I’d been inside the one Fae’s mind. How had I missed the network? I set my mouth in a tense line. “Him poaching from the Dreaming is disturbing.”
“Yeah, it’s not good at all,” Dariyah agreed. “We may have clipped their wings in terms of teleporting, but they can ping Oberon through the same ingenious mechanism that allowed me to pin down a location for him. Hang on, almost there.”
“He won’t be,” I said dully.
“You can’t know that.”
“Aye, I can and do. He’s not ready to face me, or I’d already have gone rounds with him.”
The splash
of water over rocks was accompanied by rich pine smells as a forest shaped up around us. My nostrils twitched. Oberon had been in this spot, and not very long ago. True to my prediction, though, the place was deserted. A smoldering fire in the middle of a small rock circle was the only indication anyone had been here recently.
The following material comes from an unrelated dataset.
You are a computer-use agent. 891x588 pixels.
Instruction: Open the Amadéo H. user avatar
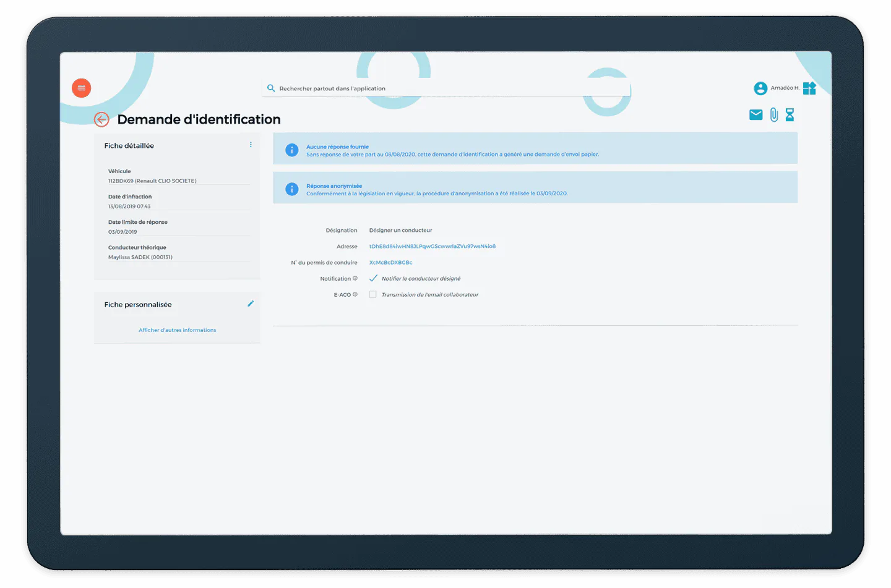click(x=760, y=88)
“What was that master magical race crap?” Dariyah paced in a tight circle, clearly irritated our prey had flown the coop.
Not surprised by Oberon’s abrupt departure, I turned to her. “He believes Faery should only succor the Fae, but our compact with the land includes all varieties of magic wielders. Not that we’ve ever had many shifters or Witches other than passing through, but we’ve always provided a home for any mage wishing to settle there.”
“So he grew tired of waiting for a perfect world?” Dariyah angled her head to one side.
“Maybe so.”
“Any idea what his strategy is?” she asked.
“Aye. He’s letting Faery implode, so he can begin anew and craft the kind of realm he’s always wanted. The land must know. It has to be why she’s pitching fits.”
“We have to stop him.”
The sight of her features, rigid with determination, touched me. I dropped my hands onto her shoulders. “Quite a display of loyalty to a land you’ve never seen, one that forced you into exile.”
She shrugged out from under my grasp. “It’s hard to miss something I’ve never had, but I do know right from wrong. We cannot let him get away with subverting Faery, making it into something it was never meant to be.”
Her words had a sobering effect, reminding me the land might rebel, casting all of Oberon’s careful planning asunder. Now that I knew more, it would be worth trying to talk with her again.
Dariyah had perched on a flat rock and was leaning toward the dregs of the fire, hands extended to catch its residual warmth. “What do you want to do next?”
I sank to a crouch next to her. “I have to return to Faery.”